| Page text |

::::::::::

In October last year Mambaonline broke a story about a Christian minister, the Rev. Oscar Peter Bougardt, whose anti-gay views caused considerable outrage. The story was quickly picked up by other media outlets.

Surprisingly, Bougardt was in no way upset that our report led to him being thoroughly lambasted by the mainstream media. He seemed, instead, to revel in the attention. He continues to send us regular unsolicited e-mails with hate-filled diatribes which we refuse to report on. The more we ignore Bougardt, the more horrific his words become. His desperation in trying to goad us to repeat his rants is both transparent and tragic.

Pastor Errol Naidoo of the Family Policy Institute also understands the power of vilifying the gay and lesbian community. He is aware that he needs to up the ante in sheer outrageousness in order to secure headlines and column inches in the press. The truth is, without this kind of exposure Naidoo’s reach would probably remain limited to a fringe monitory of Christians.

Naidoo has long been a thorn in the gay community’s side with his lobbying against LGBTI events in Knysna and Cape Town, all in the guise of a holy man doing righteous work. This past week, however, he achieved his most successful and most cynical coup yet; linking gays and lesbians, and a “death culture” we apparently perpetuate, to the tragic massacre of 34 protesting miners.

This absurd position was laid out in Naidoo’s regular newsletter at the height of the Marikana media frenzy and, unsurprisingly, became a sensation. Once again he was in the spotlight.

Soon after, it was both fascinating and disturbing to listen to Naidoo play the victim in an interview on 702 Talk Radio. He complained that he was being demonised by the media. “It is all meant to silence people because the homosexual lobby groups all talk about human rights, but they refuse to tolerate any other view other than their own,” he said.

This shows the naked ignorance and bigotry of Naidoo’s position. What he fails to realise, or acknowledge, is that the words he speaks and the actions he takes are of a very different nature from the right to equality sought by the LGBTI community.

“It is time that individuals like Naidoo be held accountable for the tangible harm that they cause through their self-righteous crusades…”

Our community wants no more than what is due to every other citizen in South Africa. Our community’s lobbying and campaigning are for rights that affect no-one other than its members. We do not wish to take anyone else’s rights away nor in any way lessen anyone else. We have never tried to force straight people of the same sex to marry, we have never tried to force churches to accept our marriages or even to marry us, nor do we, contrary to religious propaganda, try to “convert” people to homosexuality (as if such a thing were even possible).

Errol Naidoo, on the other hand, stands for something very different. He works to dehumanise and diminish us, including railing against our right to marry under civil law – an area that churches have no business in. He wishes to stop us from holding events that no one is forced to attend, and he, in his own words, “hates” us; a frightening admission from a religious man.

::::::::::

| Set tasks |
a) In the opinion piece on anti-gay preachers, rewrite the passage between "This absurd position" and "in the spotlight.", inclusive, changing "newsletter" to "bulletin".
b) In the opinion piece on anti-gay preachers, on which radio station did Naidoo give the interview where he played the victim?
c) Continue the opinion piece on anti-gay preachers from its final sentence.

[Text and element pointing lines]
::::::::::

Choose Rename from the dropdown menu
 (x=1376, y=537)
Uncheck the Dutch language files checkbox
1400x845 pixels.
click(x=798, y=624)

::::::::::

| Outputs |
a)
This absurd position was laid out in Naidoo’s regular bulletin at the height of the Marikana media frenzy and, unsurprisingly, became a sensation. Once again he was in the spotlight.

b) 702 Talk Radio

c)
Bizarrely, despite the vast majority of South Africans identifying as Christians, including, ironically, many if not most gays and lesbians, Naidoo says that Christians are being persecuted. He believes that this empowered majority is somehow under threat from LGBTI people, a minority.

Unlike Christians, however, our persecution is not at all imagined.

Naidoo’s words seek to forcibly shape others outside of his fringe Christian constituency, based on little more than dogma and irrational beliefs. He actively works to disempower others through untruthful, biased and manipulative language. And make no mistake, his hate-filled words can harm.

While I am not aware of any on-going attacks against Christians in South Africa because of their religious beliefs, gays and lesbians are targets for physical, and sometimes deadly, attack on a daily basis. Disempowered men filled with rage and a desperate need to assert their power at any cost are fuelled by the patriarchal belief system championed by those such as Naidoo, Contralesa’s Patekile Holomisa and Jon Qwelane.

It is Naidoo and his kind who are stoking the fires of this true ‘culture of death’ in South Africa. It is their message and warped views that are used by some to justify a society in which LGBTI people are stabbed, shot, dismembered and set on fire simply for being who they are. If Naidoo were a true man of the cloth, modelled on Jesus Christ, it is these atrocities he would be vociferously condemning in his newsletters, instead of attacking the victims.

It is time that individuals like Naidoo be held accountable for the harm that they cause through their self-righteous crusades. Theirs is a campaign to impose their rigid, unloving and dangerous way of life on our society and to self-servingly bask in the media limelight, no matter the cost to the rest of us.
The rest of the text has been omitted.